* _Provided data_:
===

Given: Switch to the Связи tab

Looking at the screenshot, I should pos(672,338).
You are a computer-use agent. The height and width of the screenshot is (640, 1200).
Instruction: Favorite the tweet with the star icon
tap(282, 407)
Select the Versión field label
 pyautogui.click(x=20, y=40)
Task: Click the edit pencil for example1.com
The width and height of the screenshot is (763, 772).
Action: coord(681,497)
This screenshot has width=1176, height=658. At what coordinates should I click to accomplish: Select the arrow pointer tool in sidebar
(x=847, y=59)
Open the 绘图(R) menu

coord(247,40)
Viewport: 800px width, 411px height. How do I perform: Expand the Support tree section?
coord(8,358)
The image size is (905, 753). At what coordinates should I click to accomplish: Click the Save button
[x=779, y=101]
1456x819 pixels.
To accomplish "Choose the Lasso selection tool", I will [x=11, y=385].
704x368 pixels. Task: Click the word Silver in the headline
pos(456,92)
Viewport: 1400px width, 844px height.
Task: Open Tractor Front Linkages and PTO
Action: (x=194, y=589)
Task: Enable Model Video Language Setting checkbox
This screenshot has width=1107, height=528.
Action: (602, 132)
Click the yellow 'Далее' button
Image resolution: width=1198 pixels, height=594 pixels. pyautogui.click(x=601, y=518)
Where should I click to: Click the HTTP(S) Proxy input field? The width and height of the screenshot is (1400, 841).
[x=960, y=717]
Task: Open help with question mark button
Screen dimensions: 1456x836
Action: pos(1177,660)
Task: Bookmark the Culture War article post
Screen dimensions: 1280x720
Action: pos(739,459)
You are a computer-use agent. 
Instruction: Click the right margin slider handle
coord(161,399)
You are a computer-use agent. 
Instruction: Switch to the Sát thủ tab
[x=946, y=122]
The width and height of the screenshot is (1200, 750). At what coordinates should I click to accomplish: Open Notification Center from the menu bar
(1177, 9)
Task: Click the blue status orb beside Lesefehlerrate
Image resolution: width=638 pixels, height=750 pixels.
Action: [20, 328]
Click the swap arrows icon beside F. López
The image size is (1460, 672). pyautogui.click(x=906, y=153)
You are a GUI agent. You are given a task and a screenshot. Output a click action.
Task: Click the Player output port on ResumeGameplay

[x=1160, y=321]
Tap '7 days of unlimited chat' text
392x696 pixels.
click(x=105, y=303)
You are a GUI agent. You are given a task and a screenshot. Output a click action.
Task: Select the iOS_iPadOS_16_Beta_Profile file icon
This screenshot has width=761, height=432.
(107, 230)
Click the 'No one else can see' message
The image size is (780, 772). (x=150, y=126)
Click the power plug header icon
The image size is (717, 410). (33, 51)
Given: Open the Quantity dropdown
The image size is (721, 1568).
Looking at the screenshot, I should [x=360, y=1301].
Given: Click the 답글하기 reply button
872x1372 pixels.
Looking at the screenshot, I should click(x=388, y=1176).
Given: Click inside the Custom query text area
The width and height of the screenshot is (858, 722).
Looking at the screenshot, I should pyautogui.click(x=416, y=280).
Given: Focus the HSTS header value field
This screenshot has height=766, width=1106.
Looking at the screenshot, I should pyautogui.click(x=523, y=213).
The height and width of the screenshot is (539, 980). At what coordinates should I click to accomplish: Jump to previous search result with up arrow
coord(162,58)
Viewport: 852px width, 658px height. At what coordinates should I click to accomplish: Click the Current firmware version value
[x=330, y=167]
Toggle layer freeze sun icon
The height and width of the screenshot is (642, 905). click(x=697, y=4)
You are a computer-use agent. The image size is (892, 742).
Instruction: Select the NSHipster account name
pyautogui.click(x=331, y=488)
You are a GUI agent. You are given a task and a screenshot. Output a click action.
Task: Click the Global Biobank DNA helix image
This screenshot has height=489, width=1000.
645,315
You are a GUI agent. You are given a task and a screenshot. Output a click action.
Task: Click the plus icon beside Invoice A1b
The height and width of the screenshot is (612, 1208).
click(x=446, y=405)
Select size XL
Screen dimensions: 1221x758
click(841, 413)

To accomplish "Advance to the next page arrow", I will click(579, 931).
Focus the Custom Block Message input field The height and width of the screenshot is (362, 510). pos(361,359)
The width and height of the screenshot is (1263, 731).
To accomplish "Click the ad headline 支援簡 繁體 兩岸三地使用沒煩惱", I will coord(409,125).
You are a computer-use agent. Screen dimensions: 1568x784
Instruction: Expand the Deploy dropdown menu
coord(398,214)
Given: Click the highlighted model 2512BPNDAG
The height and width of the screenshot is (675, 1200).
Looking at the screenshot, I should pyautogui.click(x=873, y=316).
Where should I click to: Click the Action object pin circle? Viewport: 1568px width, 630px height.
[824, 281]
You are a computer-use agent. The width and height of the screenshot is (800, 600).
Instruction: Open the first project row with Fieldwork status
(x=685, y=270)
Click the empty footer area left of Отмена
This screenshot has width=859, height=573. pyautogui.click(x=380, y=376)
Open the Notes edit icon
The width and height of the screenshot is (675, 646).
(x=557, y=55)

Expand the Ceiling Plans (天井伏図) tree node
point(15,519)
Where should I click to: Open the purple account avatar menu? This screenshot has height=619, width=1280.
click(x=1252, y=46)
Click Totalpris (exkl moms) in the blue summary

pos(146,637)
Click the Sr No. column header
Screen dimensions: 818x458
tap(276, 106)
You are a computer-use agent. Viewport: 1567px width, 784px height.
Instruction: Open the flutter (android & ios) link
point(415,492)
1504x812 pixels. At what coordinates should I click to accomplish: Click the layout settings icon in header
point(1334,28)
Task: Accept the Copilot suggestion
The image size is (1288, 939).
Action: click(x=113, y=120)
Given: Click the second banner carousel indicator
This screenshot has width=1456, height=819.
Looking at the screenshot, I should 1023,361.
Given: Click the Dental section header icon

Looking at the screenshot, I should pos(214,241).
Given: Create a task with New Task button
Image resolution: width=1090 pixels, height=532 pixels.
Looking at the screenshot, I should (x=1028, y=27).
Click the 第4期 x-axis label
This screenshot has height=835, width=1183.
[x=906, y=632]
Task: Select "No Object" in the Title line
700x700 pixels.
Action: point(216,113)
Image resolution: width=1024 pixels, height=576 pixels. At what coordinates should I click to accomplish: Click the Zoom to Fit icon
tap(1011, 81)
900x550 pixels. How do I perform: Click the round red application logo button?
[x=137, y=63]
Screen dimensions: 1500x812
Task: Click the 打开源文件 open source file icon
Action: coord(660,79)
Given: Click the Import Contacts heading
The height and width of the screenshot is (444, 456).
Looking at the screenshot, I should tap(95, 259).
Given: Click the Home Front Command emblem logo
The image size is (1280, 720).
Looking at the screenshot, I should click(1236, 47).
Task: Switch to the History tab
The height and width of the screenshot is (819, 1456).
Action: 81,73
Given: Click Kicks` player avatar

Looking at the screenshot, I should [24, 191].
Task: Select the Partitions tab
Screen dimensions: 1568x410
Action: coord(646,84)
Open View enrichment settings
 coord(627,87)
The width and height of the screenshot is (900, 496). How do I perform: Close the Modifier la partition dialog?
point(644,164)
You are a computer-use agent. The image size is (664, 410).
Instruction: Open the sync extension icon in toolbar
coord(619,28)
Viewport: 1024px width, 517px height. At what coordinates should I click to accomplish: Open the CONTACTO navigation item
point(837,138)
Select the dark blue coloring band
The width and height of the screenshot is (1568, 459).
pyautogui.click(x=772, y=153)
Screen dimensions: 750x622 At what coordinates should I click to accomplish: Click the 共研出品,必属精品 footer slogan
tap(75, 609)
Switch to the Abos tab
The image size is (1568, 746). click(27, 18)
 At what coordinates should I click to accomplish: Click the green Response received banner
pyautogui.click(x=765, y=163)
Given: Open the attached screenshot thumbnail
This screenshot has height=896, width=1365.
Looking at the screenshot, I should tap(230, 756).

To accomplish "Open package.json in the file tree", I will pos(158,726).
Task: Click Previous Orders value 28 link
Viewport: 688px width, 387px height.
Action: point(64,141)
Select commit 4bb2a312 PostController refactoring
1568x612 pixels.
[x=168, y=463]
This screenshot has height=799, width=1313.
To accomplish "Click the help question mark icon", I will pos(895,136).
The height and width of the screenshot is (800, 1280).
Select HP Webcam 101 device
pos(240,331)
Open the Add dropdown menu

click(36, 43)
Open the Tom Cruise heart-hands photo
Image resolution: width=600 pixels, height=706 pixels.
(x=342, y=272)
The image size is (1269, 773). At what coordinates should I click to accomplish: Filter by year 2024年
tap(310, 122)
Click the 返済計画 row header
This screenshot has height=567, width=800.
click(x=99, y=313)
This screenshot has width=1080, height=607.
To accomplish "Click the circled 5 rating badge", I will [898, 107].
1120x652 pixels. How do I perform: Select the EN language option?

===

Reproduce verbatim the portion of the listing above that begins at the line containing "Screen dimensions: 750x622" and stops after the line containing "click(36, 43)", including both of those lines.

Screen dimensions: 750x622 At what coordinates should I click to accomplish: Click the 共研出品,必属精品 footer slogan
tap(75, 609)
Switch to the Abos tab
The image size is (1568, 746). click(27, 18)
 At what coordinates should I click to accomplish: Click the green Response received banner
pyautogui.click(x=765, y=163)
Given: Open the attached screenshot thumbnail
This screenshot has height=896, width=1365.
Looking at the screenshot, I should tap(230, 756).

To accomplish "Open package.json in the file tree", I will pos(158,726).
Task: Click Previous Orders value 28 link
Viewport: 688px width, 387px height.
Action: point(64,141)
Select commit 4bb2a312 PostController refactoring
1568x612 pixels.
[x=168, y=463]
This screenshot has height=799, width=1313.
To accomplish "Click the help question mark icon", I will pos(895,136).
The height and width of the screenshot is (800, 1280).
Select HP Webcam 101 device
pos(240,331)
Open the Add dropdown menu

click(36, 43)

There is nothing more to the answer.